Whenever I buy a well-regarded album and don’t enjoy it, I wait about six months and then try again. Sometimes, as with the Violent Femmes debut and Echo & the Bunnymen’s Songs to Learn & Sing, this results in me falling in love with the album and marveling at the fact that I could ever dislike it. In other cases, such as with David Bowie’s Low, I conclude that the album is overrated trash and that I was right the first time.
Sonic Youth’s Daydream Nation just got the deluxe edition treatment, and, given as I disliked it on the first go-around, I decided that this would be a good occasion to give it another chance. And it’s mostly frustrating. The opening track, “Teen Age Riot,” has a fantastic riff driving it, and would be a great song if it weren’t so completely, and deliberately, unfocused. The second, “Silver Rocket,” is at first a slightly irritating but perfectly passable punk song, until, about halfway through, a sudden torrent of distortion renders it unlistenable. The third, “The Sprawl,” has a great vocal hook sung by Kim Gordon (“Come on down to the store / we can buy some more, more, more, more”) but then becomes incredibly boring. From there, the trend continues: the germ of a good song drowned by excessive experimentalism and self-indulgent guitar solos. What’s nice about really, really bad albums, like Low, is that they have no redeeming qualities and are easy to dismiss as just unremittingly awful. Daydream Nation, on the other hand, comes very close to greatness, but the gap is just wide enough to render it impossible to enjoy.
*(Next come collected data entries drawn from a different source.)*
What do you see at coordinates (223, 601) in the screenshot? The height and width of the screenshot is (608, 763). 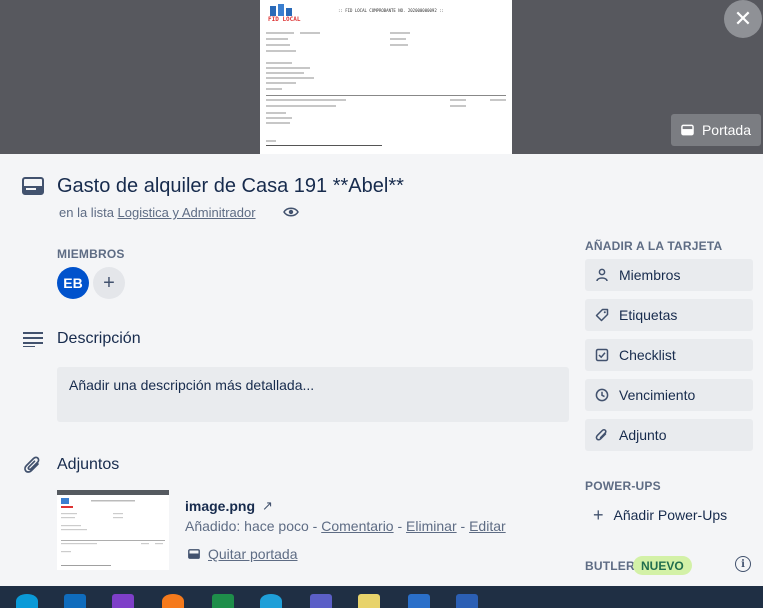 I see `excel-icon` at bounding box center [223, 601].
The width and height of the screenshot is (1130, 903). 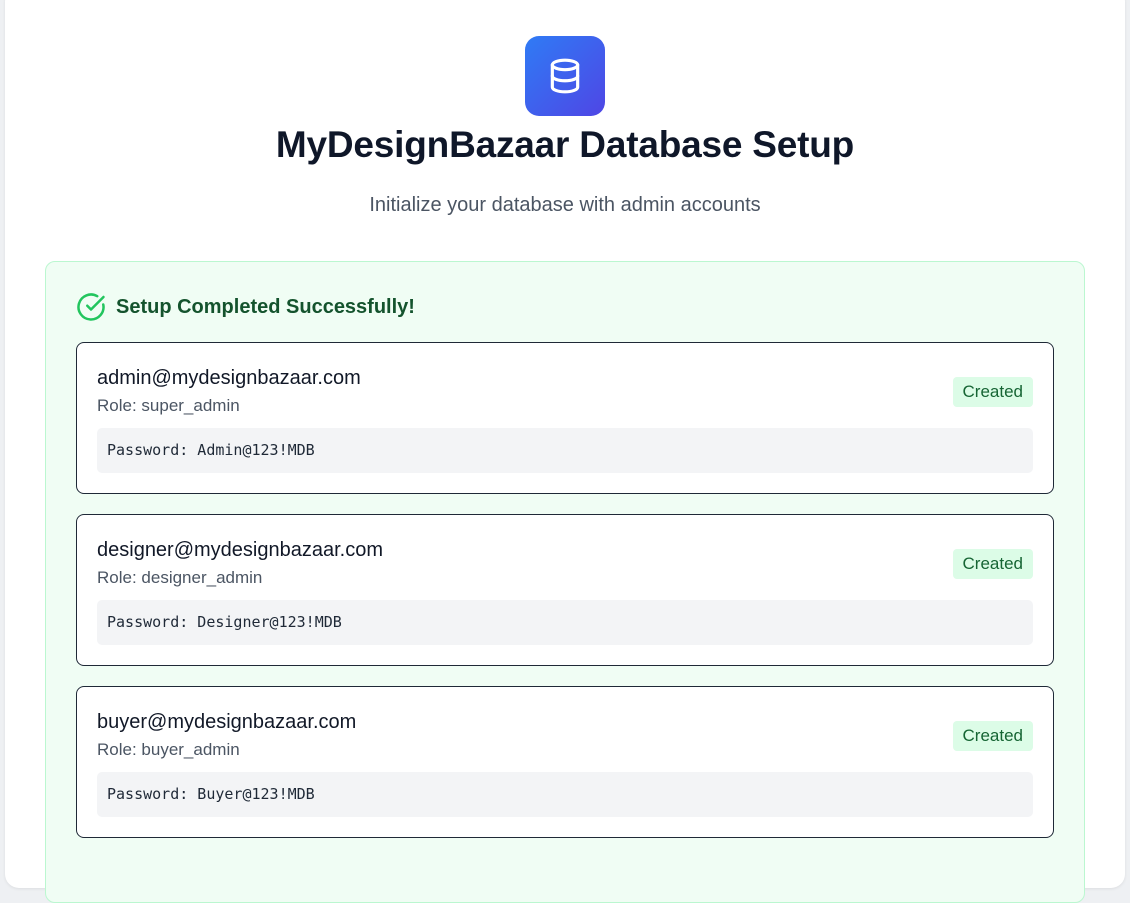 What do you see at coordinates (180, 578) in the screenshot?
I see `account-role: Role: designer_admin` at bounding box center [180, 578].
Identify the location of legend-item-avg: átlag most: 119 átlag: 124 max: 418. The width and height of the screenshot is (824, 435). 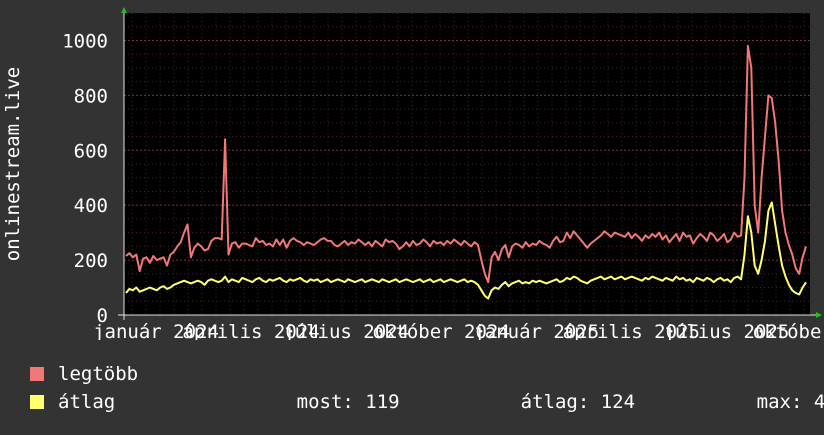
(427, 402).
By the way, this is a great opportunity to comment, once again, about what complete snobbish assholes the writers at Pitchfork can be. Read what they have to say about the deluxe edition of Daydream Nation:
Daydream Nation is a great uniter: You’d be hard pressed to find many fans of indie rock who don’t have some love for this record. That’s partly because this record is great, sure– that’s one boring reason– but it’s also because this record is one of a handful that helped shape the notion of what American indie rock can potentially mean. It’s almost a tautology: Indie fans love Daydream Nation because loving stuff like Daydream Nation is part of how we define what indie fans are.
Hear that? If you don’t like Daydream Nation, you’re not just totally wrong: you are unworthy of an entire musical genre. Ugh.